Russia needs international expertise and technology to develop its vast Arctic oil and gas resources, and in return for that the country invites foreign companies to participate in projects, Prime Minister Vladimir Putin told Western energy bosses Sept. 24. The chief executives of ConocoPhillips, ExxonMobil, Shell and other majors received this welcome news from Putin at a televised meeting in Salekhard on the Yamal Peninsula.
The announcement marks a turnaround from Russia’s previous policy of hindering foreign companies and awarding all large projects to state-owned Gazprom and Rosneft.
“I can assure you that you have not made this long trip to the end of the earth in vain,” Putin said. “Many of you have been working with Russian companies in many parts of Russia successfully and for a long time. Many others are our marketing partners. Together we have done a lot, but there is still much more we can do.”
The Yamal-Nenets Autonomous Okrug accounts for about 90 percent of Russia’s gas production, Putin told the executives. It has an estimated 4,414 trillion cubic feet of gas, according to the prime minister, compared with 106 trillion to 123 trillion cubic feet in the Shtokman deposit in the Barents Sea, which itself is considered huge.
“I would like to draw your attention to this figure, because it shows that Russia is certain to remain the absolute leader in gas production and sales for the next few decades,” Putin said. “And, of course, we can resolve our domestic energy problems and honor all of our export commitments,” he added.

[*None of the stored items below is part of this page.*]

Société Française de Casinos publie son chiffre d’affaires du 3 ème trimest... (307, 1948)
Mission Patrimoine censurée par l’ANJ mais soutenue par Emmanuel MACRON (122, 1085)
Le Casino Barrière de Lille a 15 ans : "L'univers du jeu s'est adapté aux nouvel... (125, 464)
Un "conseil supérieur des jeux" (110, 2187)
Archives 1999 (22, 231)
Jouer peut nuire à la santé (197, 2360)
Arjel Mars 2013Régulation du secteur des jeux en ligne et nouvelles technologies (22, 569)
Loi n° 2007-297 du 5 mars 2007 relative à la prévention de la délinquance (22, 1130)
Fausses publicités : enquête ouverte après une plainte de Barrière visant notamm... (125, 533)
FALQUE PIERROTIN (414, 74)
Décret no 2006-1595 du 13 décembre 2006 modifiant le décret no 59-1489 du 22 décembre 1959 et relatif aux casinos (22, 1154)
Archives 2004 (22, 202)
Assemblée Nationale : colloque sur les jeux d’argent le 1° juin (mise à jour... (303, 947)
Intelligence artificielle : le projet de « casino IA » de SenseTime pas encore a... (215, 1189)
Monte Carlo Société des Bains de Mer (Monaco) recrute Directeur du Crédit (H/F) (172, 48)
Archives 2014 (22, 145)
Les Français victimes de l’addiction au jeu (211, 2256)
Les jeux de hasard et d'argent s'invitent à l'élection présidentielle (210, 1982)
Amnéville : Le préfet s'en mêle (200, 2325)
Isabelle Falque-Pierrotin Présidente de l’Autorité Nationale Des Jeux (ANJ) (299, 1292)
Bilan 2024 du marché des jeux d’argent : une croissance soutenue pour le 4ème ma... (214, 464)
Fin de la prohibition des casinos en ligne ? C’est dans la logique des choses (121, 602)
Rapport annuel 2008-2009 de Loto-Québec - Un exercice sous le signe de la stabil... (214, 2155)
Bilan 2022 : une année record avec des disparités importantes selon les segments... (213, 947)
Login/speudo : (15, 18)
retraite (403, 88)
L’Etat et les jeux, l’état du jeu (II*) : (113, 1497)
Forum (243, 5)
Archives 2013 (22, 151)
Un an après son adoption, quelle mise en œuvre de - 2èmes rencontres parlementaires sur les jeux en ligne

“The fact that we have met here today, and that we invited you here, is evidence of our respect for the technology and production standards at your companies. It is also evidence of our respect for our joint achievements of the past few years,” Putin said. “It is evidence of Russia’s commitment to remaining an energy power with an open and liberal market economy. We invite our main partners to take part in joint projects. We hope to find solutions, even in the most challenging projects, which will be acceptable and interesting to us and to our partners.”
Russia’s deputy minister of natural resources and ecology, Sergei Donskoy, made a similar announcement Sept. 16 at the RAO/Offshore oil and gas conference in St. Petersburg. Noting that Russian law currently permits offshore exploration only by companies with at least 50 percent state ownership and at least five years’ experience working on the Russian continental shelf, Donskoy said that only Gazprom and Rosneft meet those criteria.
“We are convinced that in order to work in the harsh conditions of the Arctic seas we must attract advanced technologies and significant financial resources, including from private Russian and foreign sources,” Donskoy said. The way to do this is to create consortiums with state companies having a controlling interest but with private companies participating, he added. The government should play a key role in selecting consortium partners and in balancing the companies’ commercial interests with Russia’s strategic development and national security concerns, Donskoy continued.